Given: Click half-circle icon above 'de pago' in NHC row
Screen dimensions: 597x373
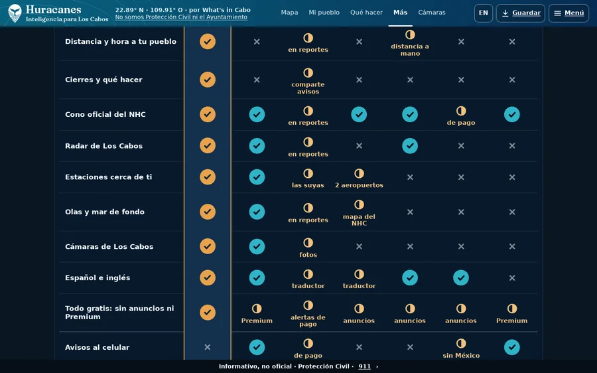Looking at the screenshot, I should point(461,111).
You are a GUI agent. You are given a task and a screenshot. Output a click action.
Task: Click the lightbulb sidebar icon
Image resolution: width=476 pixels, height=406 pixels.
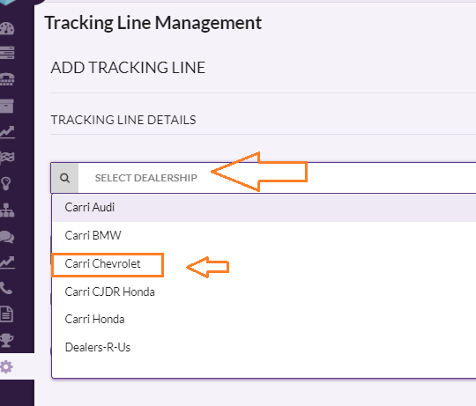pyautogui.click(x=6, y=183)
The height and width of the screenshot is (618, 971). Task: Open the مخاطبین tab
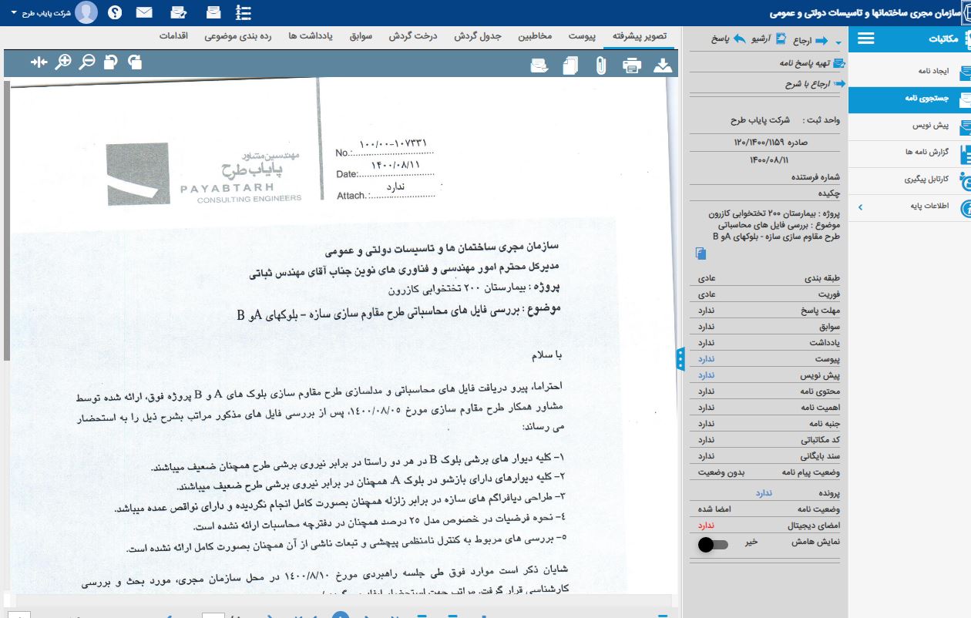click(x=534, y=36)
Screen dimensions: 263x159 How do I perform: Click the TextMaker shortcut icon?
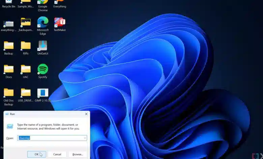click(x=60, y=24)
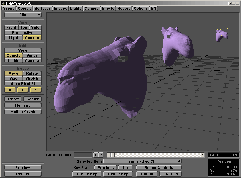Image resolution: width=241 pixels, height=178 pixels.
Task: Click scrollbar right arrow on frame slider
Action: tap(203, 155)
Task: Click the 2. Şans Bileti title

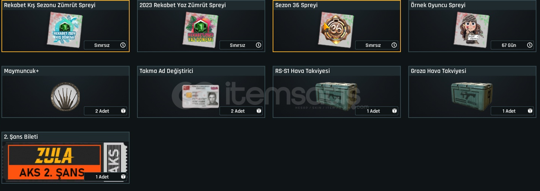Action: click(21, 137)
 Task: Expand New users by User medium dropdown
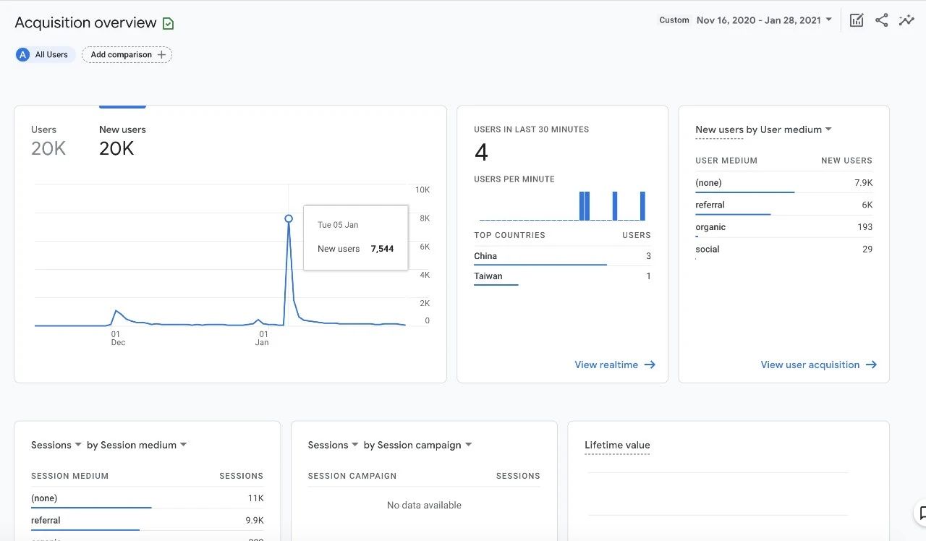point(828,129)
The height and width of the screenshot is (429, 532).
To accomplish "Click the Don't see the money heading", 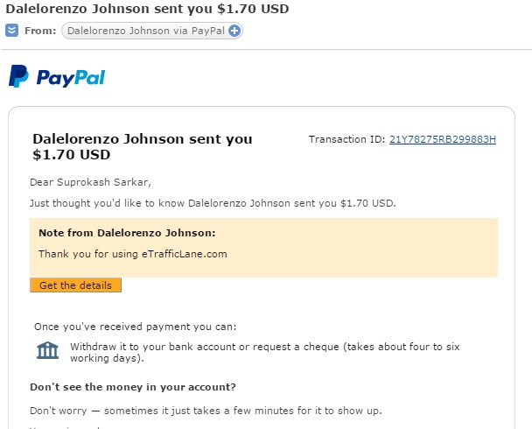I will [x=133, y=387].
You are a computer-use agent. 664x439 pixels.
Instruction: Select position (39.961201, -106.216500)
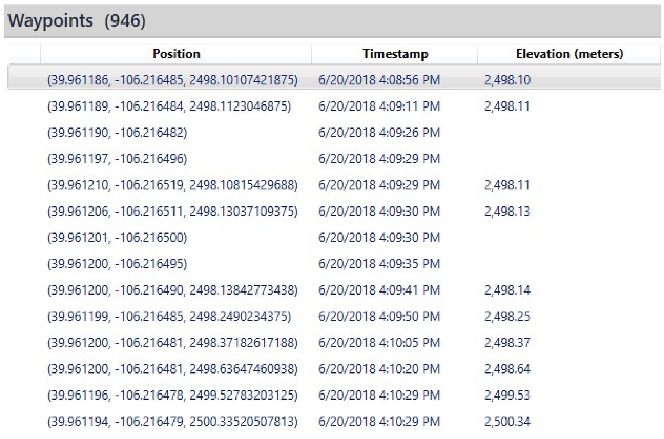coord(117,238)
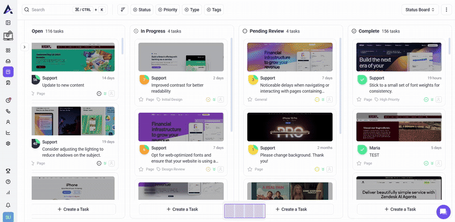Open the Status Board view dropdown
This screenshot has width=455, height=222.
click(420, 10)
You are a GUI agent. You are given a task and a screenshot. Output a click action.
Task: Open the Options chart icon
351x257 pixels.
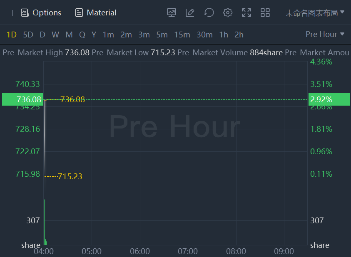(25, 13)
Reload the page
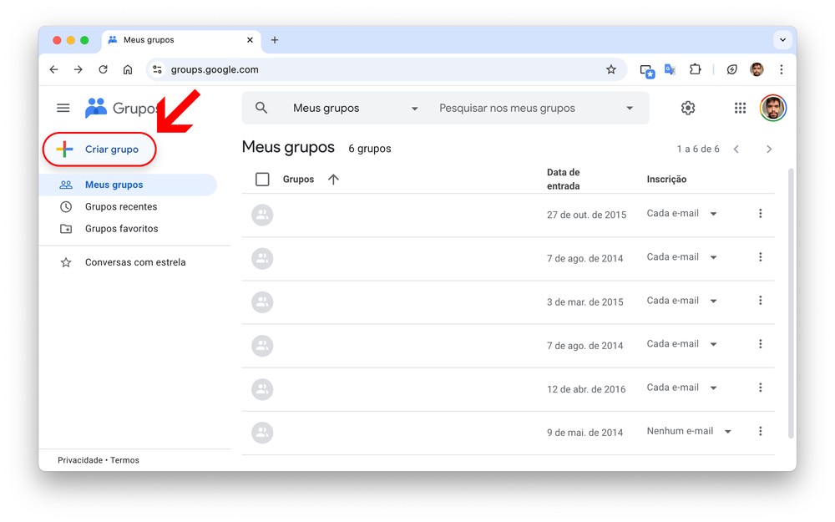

------------------------------------------------------------------------

ABOUT THIS TASK
A word-for-word copy is needed of the lines from the line with "Task: Open the Options chart icon" through the last line of the entries above, with both ends kept and the pictures dropped.

WRITTEN REPLY
Task: Open the Options chart icon
351x257 pixels.
(25, 13)
Reload the page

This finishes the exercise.